__PROBLEMS AND TASKS__.
1. Reproduce word for word the section of the manifold apparatus description that opens with the words containing "These and other" and closes with "in perspective view.".
2. In the manifold apparatus description, what does FIG. 3 show?

__PASSAGE PROVIDED__.

++++

These and other embodiments, features, and advantages of this invention will be become still further apparent from the ensuing description, appended claims and accompanying drawings.

SUMMARY OF THE DRAWINGS

FIG. 1A is a cross-sectional side view of an embodiment of the invention.

FIG. 1B is an embodiment of the invention of FIG. 1A, showing an alternate flow path of materials.

FIG. 2 is an embodiment of the manifold apparatus of FIG. 1 in perspective view.

FIG. 3 is a perspective view of an embodiment of the invention showing a hinging structure.

FIG. 4 is a top cross-sectional view of the hinging structure of FIG. 3.

FIG. 5 is a bottom cross-sectional view of the hinging structure of FIG. 3.

FIG. 6 is a perspective view of an embodiment of the invention.

In each of the above figures, like numerals are used to refer to like or functionally like parts among the several figures.

DETAILED DESCRIPTION OF THE INVENTION

It will now be appreciated that this system has, among others, the desirable feature of providing a manifold apparatus which is easily attachable to a conventional vacuum container and which can be configured to permit vacuum-loading of a flowable material into a volume and drawing off undesirable gas or gases from the volume. Both loading and draw-off operations can be accomplished without interrupting the application of a vacuum to the system. Such flowable material can comprise a fluid, a slurry of at least one liquid and at least one solid, at least one particulate solid capable of fluid-like flow, or any two or more of the foregoing.

++++

__LISTED ENTRIES__.
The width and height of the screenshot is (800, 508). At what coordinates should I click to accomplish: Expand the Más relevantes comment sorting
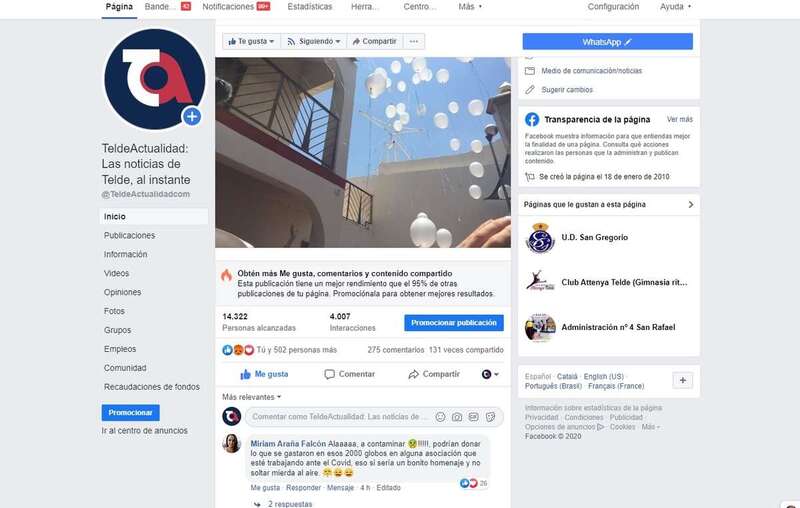(252, 397)
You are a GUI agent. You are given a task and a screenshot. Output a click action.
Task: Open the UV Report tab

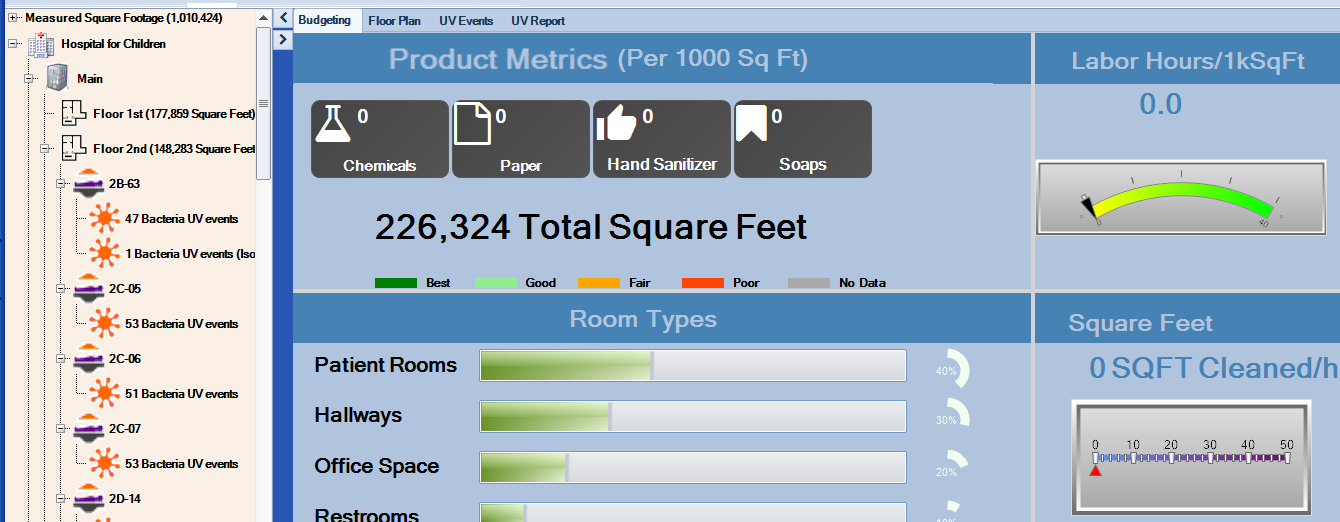tap(537, 21)
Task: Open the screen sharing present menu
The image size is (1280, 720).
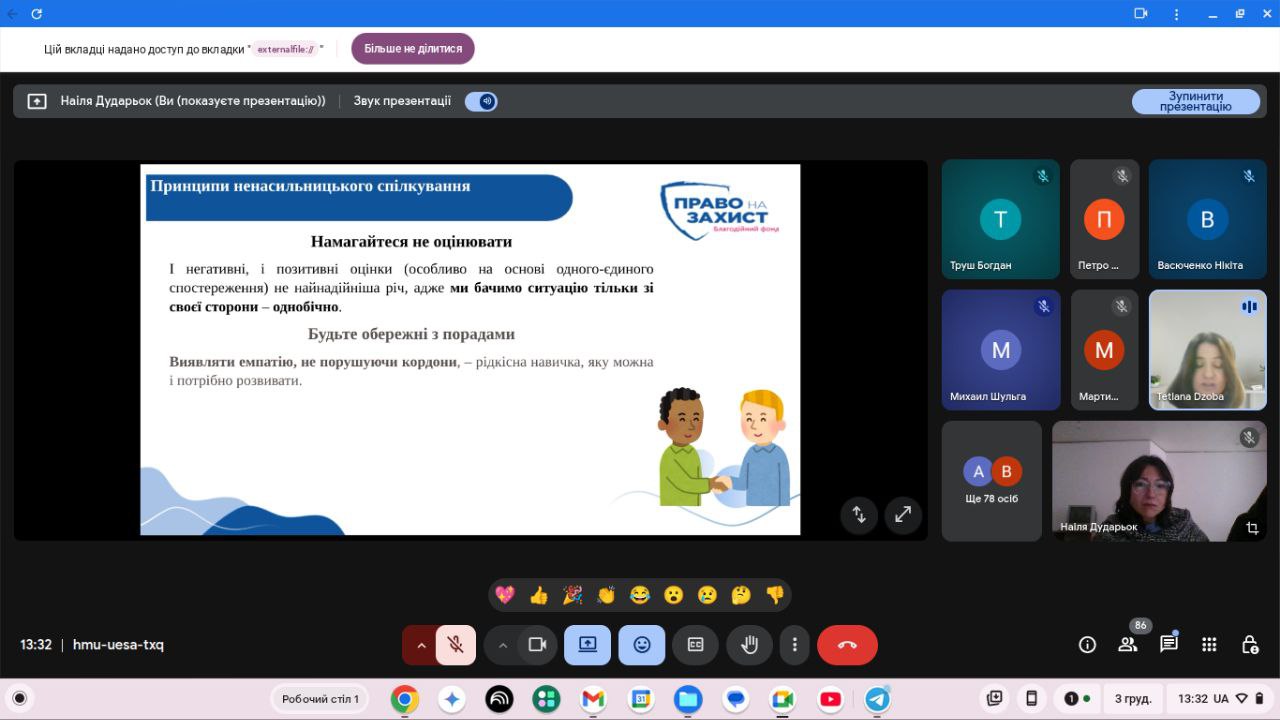Action: [587, 645]
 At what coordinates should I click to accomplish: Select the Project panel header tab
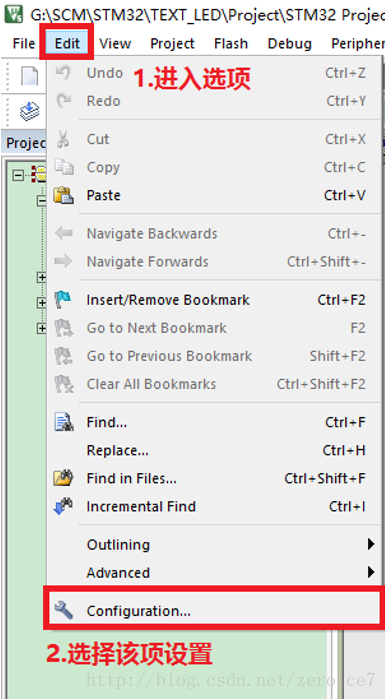coord(25,143)
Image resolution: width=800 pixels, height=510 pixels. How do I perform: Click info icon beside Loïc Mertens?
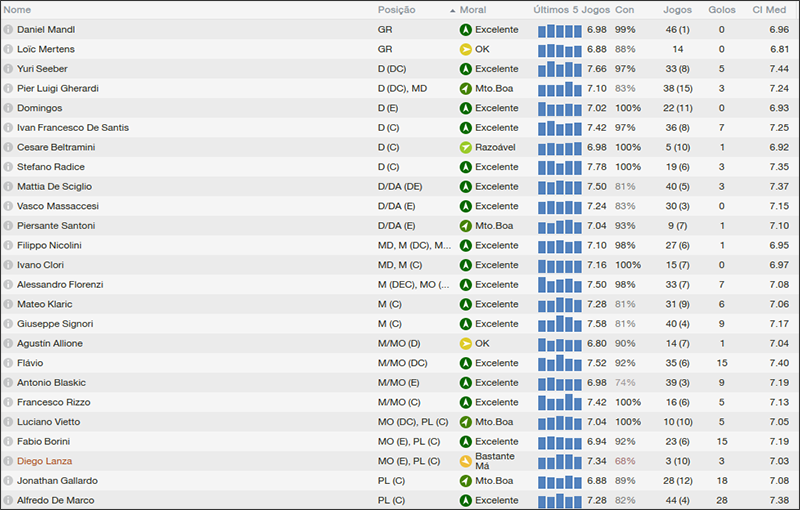[x=8, y=49]
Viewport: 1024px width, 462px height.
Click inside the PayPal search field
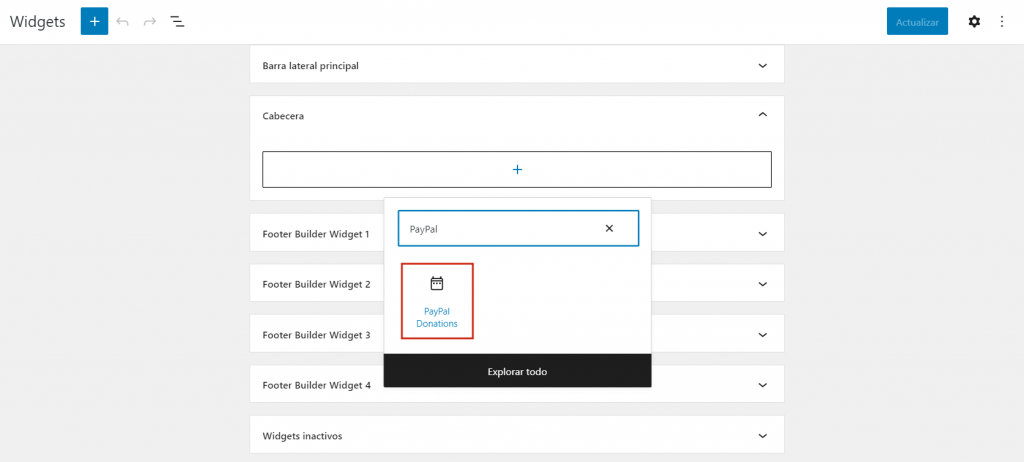point(500,229)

++++

__ANSWERS FOR THIS EXERCISE__.
1.
These and other embodiments, features, and advantages of this invention will be become still further apparent from the ensuing description, appended claims and accompanying drawings.

SUMMARY OF THE DRAWINGS

FIG. 1A is a cross-sectional side view of an embodiment of the invention.

FIG. 1B is an embodiment of the invention of FIG. 1A, showing an alternate flow path of materials.

FIG. 2 is an embodiment of the manifold apparatus of FIG. 1 in perspective view.

2. FIG. 3 is a perspective view of an embodiment of the invention showing a hinging structure.